* Prompt A:
In the records, from the line with "Where should I" to the line with "click(x=226, y=71)", switch "marker" to "label" and give those lines again with nothing else changed. Leave the pictures out.

* Text passage:
"""

Wednesday, December 16, 2009

Party Girl

My girl is growing up...last weekend was Sophie’s first ballet performance that was not just a mere 15 second toe tapping spin in a circle exercise. Don’t get me wrong, I wouldn’t trade the hours and hours and hours of sitting through ballet recitals for her 15 seconds of glory for anything. I always am proud of my girl, but this was a whole different kind of deal. This was the Allen Civic Ballet’s Nutcracker and Sophie was one of the Party Girls. She was absolutely stunning (did you notice the hair) and did a wonderful job preforming her parts. As I watched the show I experienced a wow sort of moment and had to reconcile with myself that my girl is growing up.


Saturday, November 21, 2009


It is not Halloween here, just the middle of summer back in 2004 when my sweet Sophie was only 3. Girls love to dress-up and any time is a good occasion. Not sure what Sophie is here...half ladybug, half clown maybe?

I am thankful for the Clark girls’ friendship in my daughter’s life. It has been such a joy watching them grow up together.

Wednesday, November 11, 2009


Sophia, Tanner, Jacob, Colin
Summer 2007

"You only meet your once in a lifetime friend... once in a lifetime."
~ from Little Rascals

The first time Jacob and Colin met was when Jake was 6 months and Colin 4 months. I flew to Corpus Christi to spend the weekend with Vicki. This was the first time Vicki and I would be together with our babies. We were "moms" now! I felt like a real grown-up. I think all we did the entire weekend was nurse our babies and talk. Not the way it is when we get together now. With 7 children between us, talking doesn't exactly happen. We have to yell to be heard over the chaos around us. Colin and Tanner are like brothers to Jacob. He would rather be with those boys than any other person on earth.

Sunday, November 8, 2009

My Life

There are rarely pictures of only me. How could there be when I am the one with the camera adorning my neck like a piece of jewelry. So during our spring break camp out Jacob stole the camera while I was enjoying God’s creation and a great book. He took dozens of pictures and shot this one of me. It is not cropped or edited….hmm, I may have a little photographer on my hands.

"""

* Records to use:
"""

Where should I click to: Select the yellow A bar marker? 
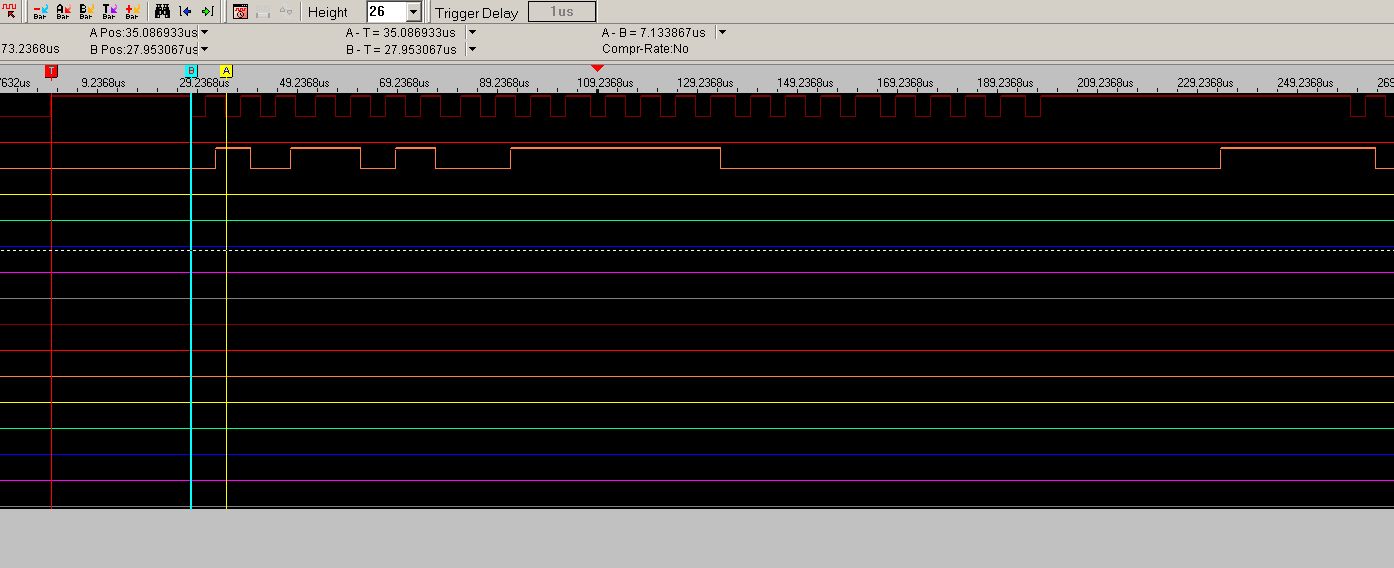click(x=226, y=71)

"""
"""

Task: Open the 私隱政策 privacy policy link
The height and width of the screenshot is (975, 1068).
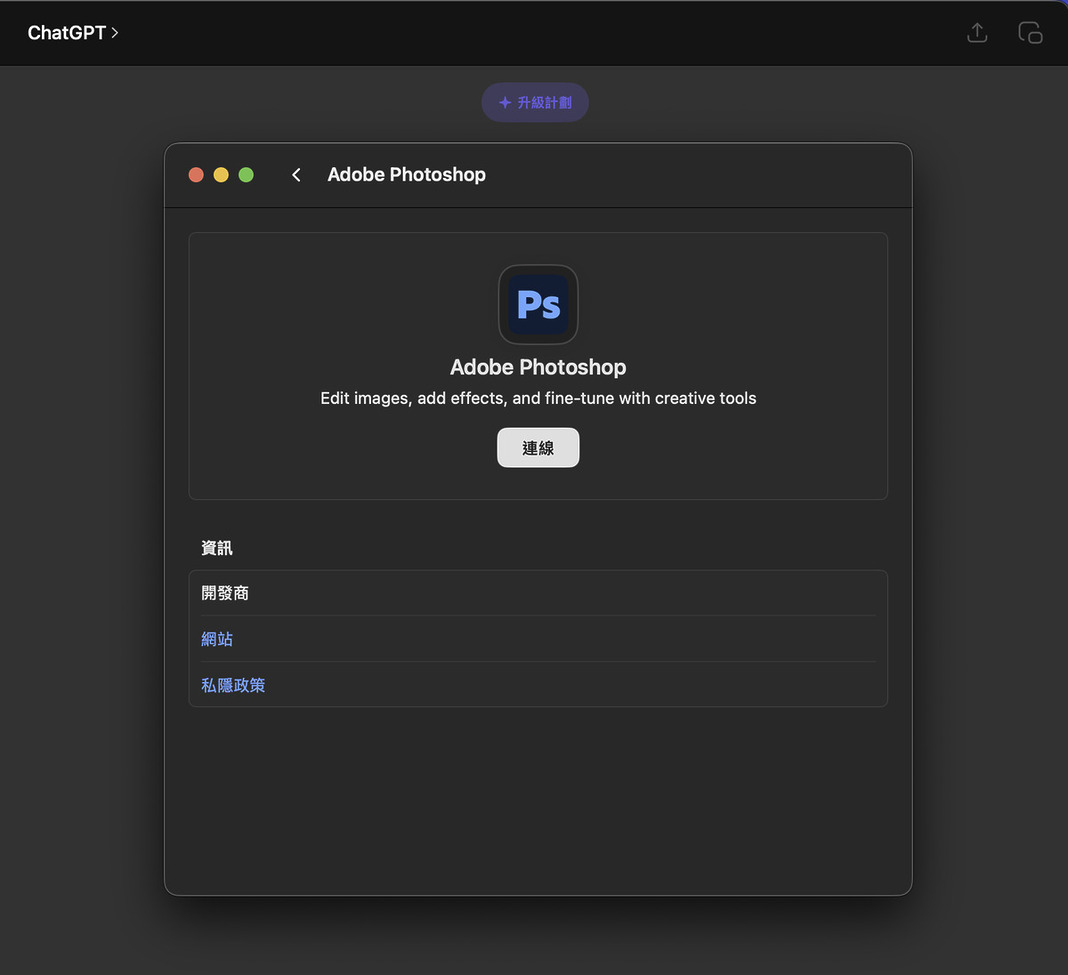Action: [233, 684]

"""

* Prompt B:
Print the family blog entries in full, word for word.

* Result A:
Where should I click to: Select the yellow A bar label? 
click(x=226, y=71)

* Result B:
Wednesday, December 16, 2009

Party Girl

My girl is growing up...last weekend was Sophie’s first ballet performance that was not just a mere 15 second toe tapping spin in a circle exercise. Don’t get me wrong, I wouldn’t trade the hours and hours and hours of sitting through ballet recitals for her 15 seconds of glory for anything. I always am proud of my girl, but this was a whole different kind of deal. This was the Allen Civic Ballet’s Nutcracker and Sophie was one of the Party Girls. She was absolutely stunning (did you notice the hair) and did a wonderful job preforming her parts. As I watched the show I experienced a wow sort of moment and had to reconcile with myself that my girl is growing up.


Saturday, November 21, 2009


It is not Halloween here, just the middle of summer back in 2004 when my sweet Sophie was only 3. Girls love to dress-up and any time is a good occasion. Not sure what Sophie is here...half ladybug, half clown maybe?

I am thankful for the Clark girls’ friendship in my daughter’s life. It has been such a joy watching them grow up together.

Wednesday, November 11, 2009


Sophia, Tanner, Jacob, Colin
Summer 2007

"You only meet your once in a lifetime friend... once in a lifetime."
~ from Little Rascals

The first time Jacob and Colin met was when Jake was 6 months and Colin 4 months. I flew to Corpus Christi to spend the weekend with Vicki. This was the first time Vicki and I would be together with our babies. We were "moms" now! I felt like a real grown-up. I think all we did the entire weekend was nurse our babies and talk. Not the way it is when we get together now. With 7 children between us, talking doesn't exactly happen. We have to yell to be heard over the chaos around us. Colin and Tanner are like brothers to Jacob. He would rather be with those boys than any other person on earth.

Sunday, November 8, 2009

My Life

There are rarely pictures of only me. How could there be when I am the one with the camera adorning my neck like a piece of jewelry. So during our spring break camp out Jacob stole the camera while I was enjoying God’s creation and a great book. He took dozens of pictures and shot this one of me. It is not cropped or edited….hmm, I may have a little photographer on my hands.